Shares of Nike (NKE) rose some 1.9% in Friday's trading session. The athletic footwear and apparel company announced the sale of its Cole Haan brand to Apax Partners, for $570 million.
Nike announced on Friday that it will divest, Cole Haan, to private-equity firm Apax Partners, for a total consideration of $570 million.
Nike announced in May of this year its intention to divest Umbro and Cole Haan so it can focus on its core brands. Nike wants to drive growth in the Nike, Jordan, Converse and Hurley Brands. Just a couple of weeks ago, Nike sold Umbro for $225 million to Iconix Brand Group (ICON).
CEO Mark Parker commented on the deal,
The decision to divest of Cole Haan allows us to sharpen our focus on opportunities with the highest potential for strong returns, and to make sure the brands within the NIKE portfolio are the most complementary to the NIKE Brand.
Combined, Nike will receive $895 million for both Cole Haan and Umbro. The two businesses generated $195 million in revenues for the first quarter of its fiscal 2013. The units reported an operating loss of $18 million for the period. Based on an annual revenue estimate of $750-$800 million, this values the assets at 1.2 times annual revenues.
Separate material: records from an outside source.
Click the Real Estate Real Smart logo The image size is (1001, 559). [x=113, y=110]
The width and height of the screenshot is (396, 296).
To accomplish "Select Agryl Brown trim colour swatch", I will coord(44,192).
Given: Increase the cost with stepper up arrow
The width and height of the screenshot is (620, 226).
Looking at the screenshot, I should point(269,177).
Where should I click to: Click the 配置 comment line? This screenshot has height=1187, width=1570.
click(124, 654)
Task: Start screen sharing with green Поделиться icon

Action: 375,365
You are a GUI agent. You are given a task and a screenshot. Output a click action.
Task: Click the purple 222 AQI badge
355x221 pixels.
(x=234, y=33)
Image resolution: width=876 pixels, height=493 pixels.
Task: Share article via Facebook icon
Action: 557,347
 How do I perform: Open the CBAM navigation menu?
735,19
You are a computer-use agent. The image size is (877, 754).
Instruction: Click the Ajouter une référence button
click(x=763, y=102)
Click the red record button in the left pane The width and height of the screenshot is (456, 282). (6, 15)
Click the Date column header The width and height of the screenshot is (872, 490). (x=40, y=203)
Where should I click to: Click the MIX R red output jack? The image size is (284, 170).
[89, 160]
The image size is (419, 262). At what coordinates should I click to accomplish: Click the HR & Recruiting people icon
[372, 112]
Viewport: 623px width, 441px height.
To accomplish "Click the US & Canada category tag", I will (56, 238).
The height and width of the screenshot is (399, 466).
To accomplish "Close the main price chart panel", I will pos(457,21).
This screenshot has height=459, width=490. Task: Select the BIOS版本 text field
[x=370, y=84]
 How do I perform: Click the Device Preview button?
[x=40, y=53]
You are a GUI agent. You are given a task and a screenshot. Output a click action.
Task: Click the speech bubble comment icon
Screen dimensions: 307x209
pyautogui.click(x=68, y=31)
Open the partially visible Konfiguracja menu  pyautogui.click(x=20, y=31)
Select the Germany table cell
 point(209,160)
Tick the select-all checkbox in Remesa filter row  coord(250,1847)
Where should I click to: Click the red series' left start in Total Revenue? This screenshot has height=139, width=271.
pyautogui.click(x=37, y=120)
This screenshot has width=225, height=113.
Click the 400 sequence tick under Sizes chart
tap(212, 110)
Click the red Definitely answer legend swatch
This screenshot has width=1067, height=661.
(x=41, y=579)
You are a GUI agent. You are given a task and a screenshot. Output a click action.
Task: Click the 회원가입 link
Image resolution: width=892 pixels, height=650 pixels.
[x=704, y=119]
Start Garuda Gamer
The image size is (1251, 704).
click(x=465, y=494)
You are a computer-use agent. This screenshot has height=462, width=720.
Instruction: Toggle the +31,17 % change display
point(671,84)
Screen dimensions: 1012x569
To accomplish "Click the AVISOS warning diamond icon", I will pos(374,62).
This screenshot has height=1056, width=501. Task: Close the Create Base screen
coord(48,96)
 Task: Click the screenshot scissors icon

Nike expects to complete the sale early in 2013.
Nike ended its first quarter of its fiscal 2013 with $3.3 billion in cash, equivalents and short term investments. The company operates with $0.4 billion in short and long term debt, for a net cash position of $2.9 billion.
The company reported annual revenues of $24.1 billion for its fiscal 2012, on which it net earned $2.2 billion, or $4.73 per diluted share.
The market currently values Nike at $41.7 billion, which values operating assets around $38.8 billion. This values the firm at 1.6 times annual revenues and 17-18 times annual earnings.
Nike currently pays a quarterly dividend of $0.42 per share, for an annual dividend yield of 1.8%.
Year to date, shares of Nike have fallen some 4%. Shares rose from $95 in January to a peak at $115 in May. Shares fell back to the high eighties during the summer on a weaker guidance. Shares recovered a bit from those days, currently exchanging hands at $92.50 per share.
Over the past decade, shares of Nike have quadrupled. From lows of $40 in 2009, shares have more than doubled on the back of growth driven by trends in running and sophisticated sport devices. Between its fiscal 2009 and 2012, revenues grew from $19.2 billion to $24.1 billion. Net income rose from $1.5 billion to $2.2 billion.
Combined, Cole Haan and Umbro generate roughly 3% of Nike's annual revenues, so the impact of the divestiture is rather limited. The proceeds at 1.2 times annual revenues are rather generous compared to Nike's own valuation of 1.6 times annual revenues, given the operating losses of the division.
Nike recently announced a new four year $8 billion share repurchase program, sufficient to retire roughly a fifth of shares outstanding. Excluding earnings growth, completion of the repurchase program could boost earnings per share towards $6.
The company remains on track to please shareholders. Beside the repurchase program, the company furthermore announced a 17% dividend hike and announced a 2-for-1 stock split.
Shares are fairly valued at these levels, but I see few convincing reasons to initiate a short or long position at these levels.